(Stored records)
--- START ---
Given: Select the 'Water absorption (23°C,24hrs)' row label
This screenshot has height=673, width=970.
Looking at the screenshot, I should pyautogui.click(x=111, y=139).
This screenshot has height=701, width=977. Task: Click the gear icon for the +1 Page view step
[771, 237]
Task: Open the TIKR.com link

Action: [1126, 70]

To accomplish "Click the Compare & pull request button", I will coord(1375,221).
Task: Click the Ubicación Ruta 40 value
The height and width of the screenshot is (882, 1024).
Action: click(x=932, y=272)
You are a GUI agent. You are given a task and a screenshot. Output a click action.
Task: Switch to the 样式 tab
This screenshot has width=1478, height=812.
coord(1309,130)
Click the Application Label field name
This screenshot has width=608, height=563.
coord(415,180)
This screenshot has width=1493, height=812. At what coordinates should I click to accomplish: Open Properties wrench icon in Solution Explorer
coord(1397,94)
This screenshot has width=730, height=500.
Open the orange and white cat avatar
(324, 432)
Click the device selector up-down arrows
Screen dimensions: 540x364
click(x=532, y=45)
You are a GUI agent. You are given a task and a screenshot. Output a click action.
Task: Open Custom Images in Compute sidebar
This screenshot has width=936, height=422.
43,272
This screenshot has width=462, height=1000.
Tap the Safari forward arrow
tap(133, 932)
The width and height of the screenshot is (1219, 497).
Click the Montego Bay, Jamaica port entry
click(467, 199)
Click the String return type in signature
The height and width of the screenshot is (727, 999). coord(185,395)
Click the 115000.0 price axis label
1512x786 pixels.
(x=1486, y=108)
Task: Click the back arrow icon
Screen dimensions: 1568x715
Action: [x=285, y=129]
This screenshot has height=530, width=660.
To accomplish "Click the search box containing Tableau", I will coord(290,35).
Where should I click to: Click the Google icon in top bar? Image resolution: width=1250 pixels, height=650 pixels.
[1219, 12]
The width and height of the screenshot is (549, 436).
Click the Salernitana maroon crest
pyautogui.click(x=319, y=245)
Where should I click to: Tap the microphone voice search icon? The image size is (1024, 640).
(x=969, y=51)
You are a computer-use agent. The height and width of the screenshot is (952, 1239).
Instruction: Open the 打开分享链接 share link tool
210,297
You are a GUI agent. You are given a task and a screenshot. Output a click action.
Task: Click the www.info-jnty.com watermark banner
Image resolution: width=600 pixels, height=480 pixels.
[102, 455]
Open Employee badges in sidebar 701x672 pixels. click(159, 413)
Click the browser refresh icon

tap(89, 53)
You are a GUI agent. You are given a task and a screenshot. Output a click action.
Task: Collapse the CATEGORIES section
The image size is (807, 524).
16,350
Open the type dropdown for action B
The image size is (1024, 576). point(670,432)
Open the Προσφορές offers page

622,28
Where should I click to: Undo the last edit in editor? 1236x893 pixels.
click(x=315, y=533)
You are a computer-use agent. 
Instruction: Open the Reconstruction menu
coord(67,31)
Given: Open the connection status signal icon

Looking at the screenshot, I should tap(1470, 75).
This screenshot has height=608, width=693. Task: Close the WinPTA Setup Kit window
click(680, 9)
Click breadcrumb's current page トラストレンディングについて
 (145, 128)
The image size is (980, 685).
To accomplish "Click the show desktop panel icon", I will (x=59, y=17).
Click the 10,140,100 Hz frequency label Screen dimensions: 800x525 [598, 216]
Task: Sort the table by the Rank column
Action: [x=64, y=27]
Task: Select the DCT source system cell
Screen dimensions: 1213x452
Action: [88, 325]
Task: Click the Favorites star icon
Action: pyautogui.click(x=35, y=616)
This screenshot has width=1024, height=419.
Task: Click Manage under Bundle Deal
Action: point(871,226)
--- END ---
• **Problem**
Set down the entries again exactly as they are.

• **Answer section**
Given: Select the 'Water absorption (23°C,24hrs)' row label
This screenshot has height=673, width=970.
Looking at the screenshot, I should pyautogui.click(x=111, y=139).
This screenshot has height=701, width=977. Task: Click the gear icon for the +1 Page view step
[771, 237]
Task: Open the TIKR.com link

Action: [1126, 70]

To accomplish "Click the Compare & pull request button", I will coord(1375,221).
Task: Click the Ubicación Ruta 40 value
The height and width of the screenshot is (882, 1024).
Action: click(x=932, y=272)
You are a GUI agent. You are given a task and a screenshot. Output a click action.
Task: Switch to the 样式 tab
This screenshot has width=1478, height=812.
coord(1309,130)
Click the Application Label field name
This screenshot has width=608, height=563.
coord(415,180)
This screenshot has width=1493, height=812. At what coordinates should I click to accomplish: Open Properties wrench icon in Solution Explorer
coord(1397,94)
This screenshot has width=730, height=500.
Open the orange and white cat avatar
(324, 432)
Click the device selector up-down arrows
Screen dimensions: 540x364
click(x=532, y=45)
You are a GUI agent. You are given a task and a screenshot. Output a click action.
Task: Open Custom Images in Compute sidebar
This screenshot has width=936, height=422.
43,272
This screenshot has width=462, height=1000.
Tap the Safari forward arrow
tap(133, 932)
The width and height of the screenshot is (1219, 497).
Click the Montego Bay, Jamaica port entry
click(467, 199)
Click the String return type in signature
The height and width of the screenshot is (727, 999). coord(185,395)
Click the 115000.0 price axis label
1512x786 pixels.
(x=1486, y=108)
Task: Click the back arrow icon
Screen dimensions: 1568x715
Action: [x=285, y=129]
This screenshot has height=530, width=660.
To accomplish "Click the search box containing Tableau", I will coord(290,35).
Where should I click to: Click the Google icon in top bar? Image resolution: width=1250 pixels, height=650 pixels.
[1219, 12]
The width and height of the screenshot is (549, 436).
Click the Salernitana maroon crest
pyautogui.click(x=319, y=245)
Where should I click to: Tap the microphone voice search icon? The image size is (1024, 640).
(x=969, y=51)
You are a computer-use agent. The height and width of the screenshot is (952, 1239).
Instruction: Open the 打开分享链接 share link tool
210,297
You are a GUI agent. You are given a task and a screenshot. Output a click action.
Task: Click the www.info-jnty.com watermark banner
Image resolution: width=600 pixels, height=480 pixels.
[102, 455]
Open Employee badges in sidebar 701x672 pixels. click(159, 413)
Click the browser refresh icon

tap(89, 53)
You are a GUI agent. You are given a task and a screenshot. Output a click action.
Task: Collapse the CATEGORIES section
The image size is (807, 524).
16,350
Open the type dropdown for action B
The image size is (1024, 576). point(670,432)
Open the Προσφορές offers page

622,28
Where should I click to: Undo the last edit in editor? 1236x893 pixels.
click(x=315, y=533)
You are a computer-use agent. 
Instruction: Open the Reconstruction menu
coord(67,31)
Given: Open the connection status signal icon

Looking at the screenshot, I should tap(1470, 75).
This screenshot has height=608, width=693. Task: Close the WinPTA Setup Kit window
click(680, 9)
Click breadcrumb's current page トラストレンディングについて
 (145, 128)
The image size is (980, 685).
To accomplish "Click the show desktop panel icon", I will (x=59, y=17).
Click the 10,140,100 Hz frequency label Screen dimensions: 800x525 [598, 216]
Task: Sort the table by the Rank column
Action: [x=64, y=27]
Task: Select the DCT source system cell
Screen dimensions: 1213x452
Action: [88, 325]
Task: Click the Favorites star icon
Action: pyautogui.click(x=35, y=616)
This screenshot has width=1024, height=419.
Task: Click Manage under Bundle Deal
Action: point(871,226)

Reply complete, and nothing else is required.